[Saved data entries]

━━━

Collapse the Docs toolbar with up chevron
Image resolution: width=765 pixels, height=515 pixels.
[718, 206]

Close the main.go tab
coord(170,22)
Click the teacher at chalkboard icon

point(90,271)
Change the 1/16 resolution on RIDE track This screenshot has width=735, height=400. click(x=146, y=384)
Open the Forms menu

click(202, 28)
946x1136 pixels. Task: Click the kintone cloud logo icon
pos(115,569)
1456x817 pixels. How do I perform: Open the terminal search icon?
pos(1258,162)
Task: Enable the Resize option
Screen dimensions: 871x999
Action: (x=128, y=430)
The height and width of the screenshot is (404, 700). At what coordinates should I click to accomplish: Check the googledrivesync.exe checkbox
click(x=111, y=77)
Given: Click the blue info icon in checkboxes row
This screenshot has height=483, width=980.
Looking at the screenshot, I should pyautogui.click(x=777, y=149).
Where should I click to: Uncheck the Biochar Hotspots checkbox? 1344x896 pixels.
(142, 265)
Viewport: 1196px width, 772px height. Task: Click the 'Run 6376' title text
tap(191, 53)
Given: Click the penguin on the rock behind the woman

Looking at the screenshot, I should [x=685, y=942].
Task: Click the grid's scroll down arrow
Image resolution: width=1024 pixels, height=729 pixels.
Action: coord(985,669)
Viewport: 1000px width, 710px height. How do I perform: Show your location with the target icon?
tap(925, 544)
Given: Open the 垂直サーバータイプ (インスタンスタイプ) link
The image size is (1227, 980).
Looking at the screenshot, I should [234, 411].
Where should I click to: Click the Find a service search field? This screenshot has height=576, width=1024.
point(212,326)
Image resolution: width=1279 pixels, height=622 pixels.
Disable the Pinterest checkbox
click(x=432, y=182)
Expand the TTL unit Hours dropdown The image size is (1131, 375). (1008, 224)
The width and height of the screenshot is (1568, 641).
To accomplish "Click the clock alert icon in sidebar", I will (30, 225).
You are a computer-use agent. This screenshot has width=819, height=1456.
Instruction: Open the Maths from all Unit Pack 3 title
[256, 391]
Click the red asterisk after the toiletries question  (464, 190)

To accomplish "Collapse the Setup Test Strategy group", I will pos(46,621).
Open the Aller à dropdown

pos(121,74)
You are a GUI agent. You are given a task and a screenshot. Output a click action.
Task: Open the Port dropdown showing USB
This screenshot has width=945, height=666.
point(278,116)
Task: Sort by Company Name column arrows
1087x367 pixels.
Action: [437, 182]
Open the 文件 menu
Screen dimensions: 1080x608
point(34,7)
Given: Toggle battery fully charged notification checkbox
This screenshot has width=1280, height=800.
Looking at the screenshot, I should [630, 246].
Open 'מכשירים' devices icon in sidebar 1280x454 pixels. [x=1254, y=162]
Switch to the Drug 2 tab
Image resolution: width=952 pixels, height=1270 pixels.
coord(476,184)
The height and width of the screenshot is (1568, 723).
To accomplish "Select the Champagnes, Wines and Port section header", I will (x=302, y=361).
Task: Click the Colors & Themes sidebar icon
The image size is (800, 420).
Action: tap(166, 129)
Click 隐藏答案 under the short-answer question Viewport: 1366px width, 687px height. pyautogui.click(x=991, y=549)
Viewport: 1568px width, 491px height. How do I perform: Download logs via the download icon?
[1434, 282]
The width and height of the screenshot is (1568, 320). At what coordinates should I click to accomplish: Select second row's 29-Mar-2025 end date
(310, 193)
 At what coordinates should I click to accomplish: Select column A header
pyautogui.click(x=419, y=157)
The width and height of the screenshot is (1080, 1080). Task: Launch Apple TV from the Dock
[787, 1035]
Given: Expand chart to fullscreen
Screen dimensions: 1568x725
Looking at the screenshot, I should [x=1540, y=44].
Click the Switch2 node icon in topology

━━━

Assignment —
Within the data above, the lines from the one with "Viewport: 1000px width, 710px" to the one with "Task: Click the Colors & Themes sidebar icon" must be repeated exactly; no other line belongs in the answer.

Result of the task —
Viewport: 1000px width, 710px height. How do I perform: Show your location with the target icon?
tap(925, 544)
Given: Open the 垂直サーバータイプ (インスタンスタイプ) link
The image size is (1227, 980).
Looking at the screenshot, I should [234, 411].
Where should I click to: Click the Find a service search field? This screenshot has height=576, width=1024.
point(212,326)
Image resolution: width=1279 pixels, height=622 pixels.
Disable the Pinterest checkbox
click(x=432, y=182)
Expand the TTL unit Hours dropdown The image size is (1131, 375). (1008, 224)
The width and height of the screenshot is (1568, 641).
To accomplish "Click the clock alert icon in sidebar", I will (30, 225).
You are a computer-use agent. This screenshot has width=819, height=1456.
Instruction: Open the Maths from all Unit Pack 3 title
[256, 391]
Click the red asterisk after the toiletries question  (464, 190)

To accomplish "Collapse the Setup Test Strategy group", I will pos(46,621).
Open the Aller à dropdown

pos(121,74)
You are a GUI agent. You are given a task and a screenshot. Output a click action.
Task: Open the Port dropdown showing USB
This screenshot has width=945, height=666.
point(278,116)
Task: Sort by Company Name column arrows
1087x367 pixels.
Action: [437, 182]
Open the 文件 menu
Screen dimensions: 1080x608
point(34,7)
Given: Toggle battery fully charged notification checkbox
This screenshot has width=1280, height=800.
Looking at the screenshot, I should [630, 246].
Open 'מכשירים' devices icon in sidebar 1280x454 pixels. [x=1254, y=162]
Switch to the Drug 2 tab
Image resolution: width=952 pixels, height=1270 pixels.
coord(476,184)
The height and width of the screenshot is (1568, 723).
To accomplish "Select the Champagnes, Wines and Port section header", I will (x=302, y=361).
Task: Click the Colors & Themes sidebar icon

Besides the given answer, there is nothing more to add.